Technical information
- Licensing authority: FCC
- Facility ID: 175293
- Class: A
- ERP: 95 watts
- HAAT: 190 meters (620 ft)
- Transmitter coordinates: 41°12′8″N 77°16′15″W﻿ / ﻿41.20222°N 77.27083°W

Links
- Public license information: Public file; LMS;
- Website: wxpiradio.org

= WXPI =

WXPI (88.5 FM), was an independent, non-commercial, listener-supported community radio station in Jersey Shore, Pennsylvania. The station, which served the North Central Pennsylvania area, aired a mix of news, public affairs, and music programming.

Licensed by the FCC in 2011, WXPI is affiliated with Pacifica Radio, while its local programming is staffed entirely by volunteers. The station is owned by Williamsport Independent Media, Inc., which publishes the Williamsport Guardian, the region's alternative newspaper.

In 2025, Williamsport Independent Media sold the license for the original WXPI to Family Life Ministries, owner of the Family Life Network, for $20,000. This allowed it to build and operate a construction permit for a new low-power FM radio station in Williamsport. After the purchase, Family Life immediately shut the facility down so that it could apply to upgrade Family Life transmitter WCOB (FM) at State College.

=== DATA UNDER STUDY ===
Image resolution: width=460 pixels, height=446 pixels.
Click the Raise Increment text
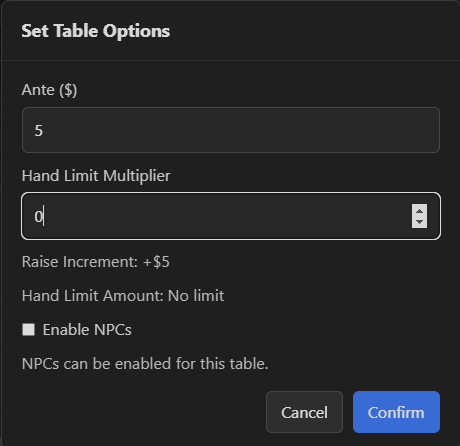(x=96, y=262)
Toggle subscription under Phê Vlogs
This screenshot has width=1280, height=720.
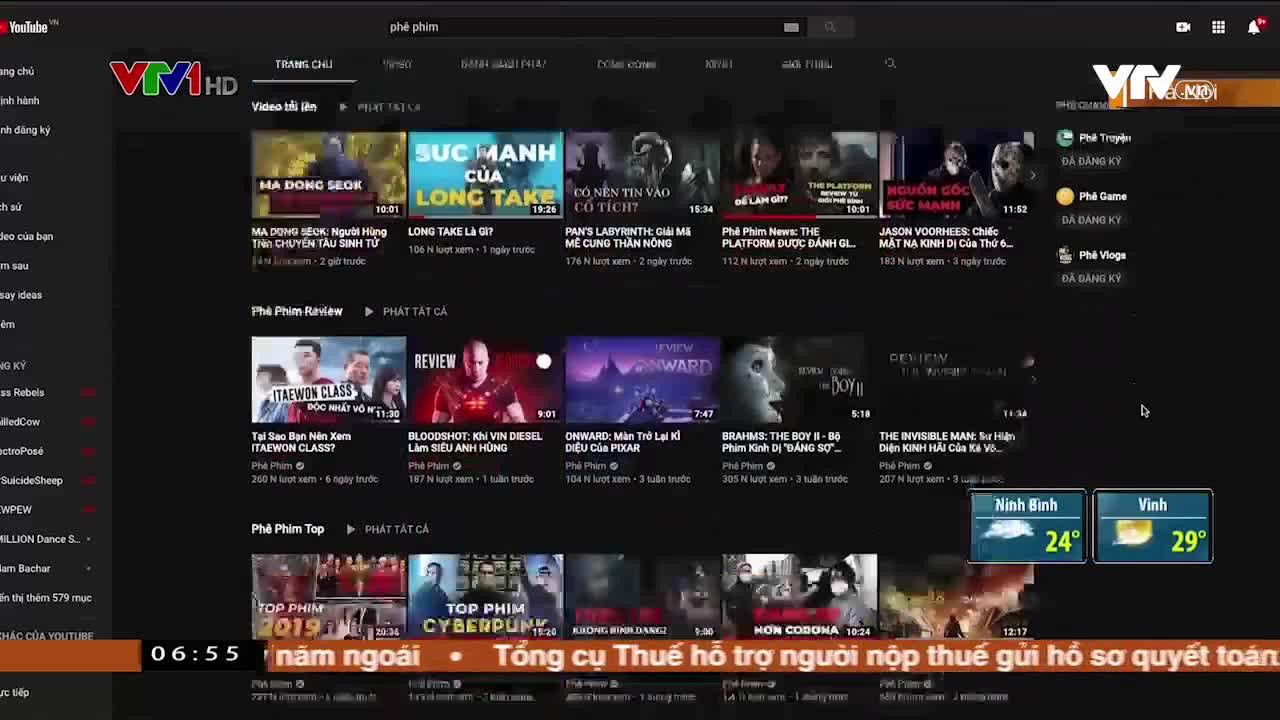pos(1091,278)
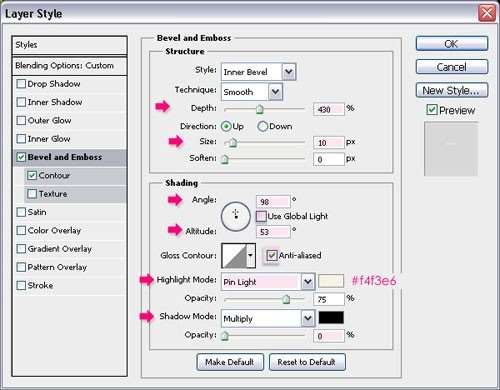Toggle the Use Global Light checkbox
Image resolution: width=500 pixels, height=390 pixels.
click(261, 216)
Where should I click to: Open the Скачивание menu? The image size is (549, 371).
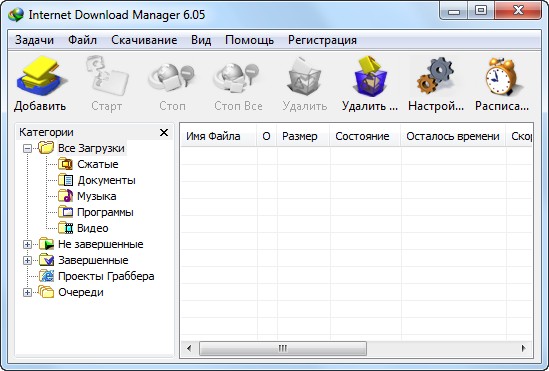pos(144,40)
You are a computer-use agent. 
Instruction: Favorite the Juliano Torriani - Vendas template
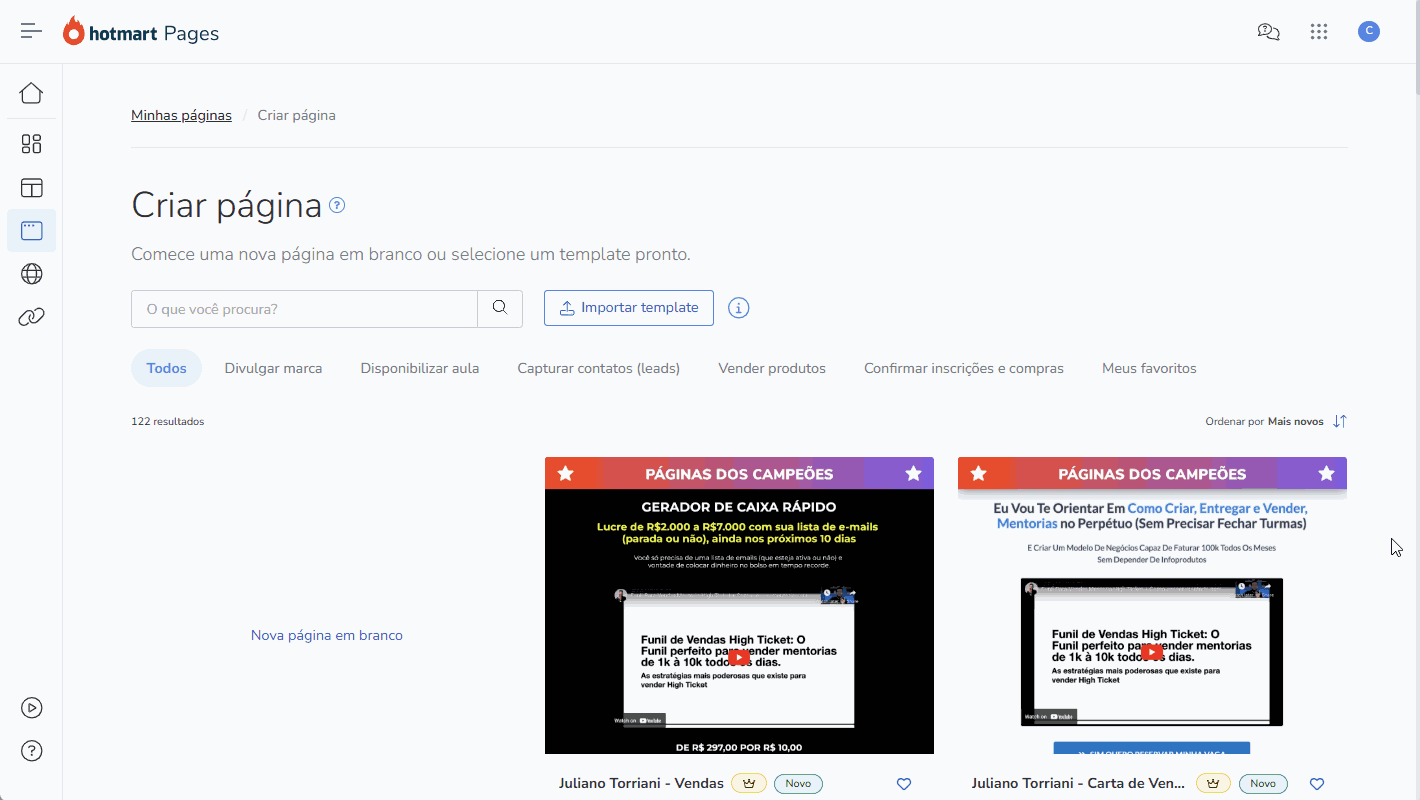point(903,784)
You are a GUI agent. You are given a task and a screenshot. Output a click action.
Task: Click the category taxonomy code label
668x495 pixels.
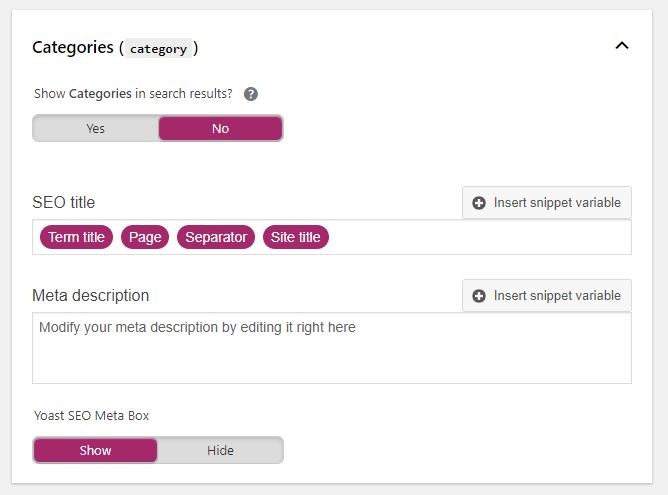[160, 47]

=== TASKS TO COMPLETE ===
1) Please list every category given under "Technical information" in the WXPI article, with the value shown for each.
2) Answer these questions from the WXPI article:
(a) On what frequency did WXPI broadcast?
(b) In what year did the FCC license the station?
(c) For how much was the license for the original WXPI sold?

=== ANSWER SET ===
1)
- Licensing authority: FCC
- Facility ID: 175293
- Class: A
- ERP: 95 watts
- HAAT: 190 meters (620 ft)
- Transmitter coordinates: 41°12′8″N 77°16′15″W / 41.20222°N 77.27083°W

2)
(a) 88.5 FM
(b) 2011
(c) $20,000